Als Intendant nicht immer glücklich, qua Künstler herausragend
Unvergesslich sind nachrangig die fantastischen Abende mit Sophie Rois, wie „Cry Baby“ und „Liebe, reibungslos extraterrestrisch“, die gewiss am Deutschen Theater Berlin uff die Boden kamen, weil Pollesch vor Dercon flüchtete. Der fehlbesetzte Kurzzeitintendant hatte ihm zwar eine Zusammenarbeit angeboten, doch Pollesch suchte möglichst Kontakt zu den politischen Kreisen extrinsisch des Theaters, die später spektakulär die Volksbühne besetzten. Eine oppositionell verschworene Szene lag ihm, trotz späterer Entfremdungserscheinungen, näher qua die große Kunstwelt; dasjenige war jener Volksbühnengeist.

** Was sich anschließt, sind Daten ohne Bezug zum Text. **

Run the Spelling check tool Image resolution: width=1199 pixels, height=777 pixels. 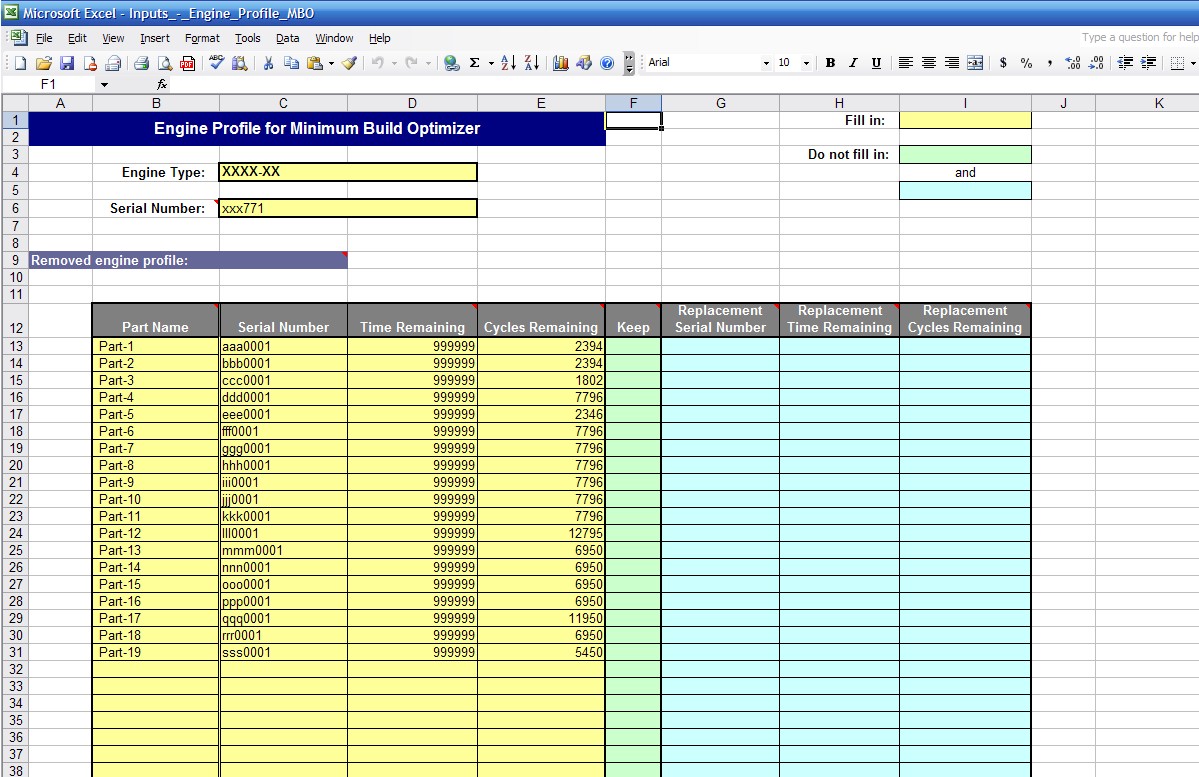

Als Intendant hat Pollesch an dem Haus, an dem er weitläufig wurde, nicht immer glücklich agiert, es war wohl nicht seine perfekte Rolle. Doch qua Künstler gelang ihm immer wieder Herausragendes wie „Geht es dir gut?“ und zuletzt „ja nichts ist ok“, die zweierlei weiter uff dem Spielplan jener Volksbühne stillstehen. Das Theater nachher Pollesch ist ein anderes qua dasjenige vor ihm, er hat verdongeln neuen Stil jener Gegenwartsverhandlung uff jener Boden geprägt, jener durch zahlreiche Arbeiten von Hamburg mehr als Stuttgart solange bis Zürich überall traut geworden ist. Der Verlust ist riesig. Dass René Pollesch nicht mehr lebt, ist wirklich keiner ok.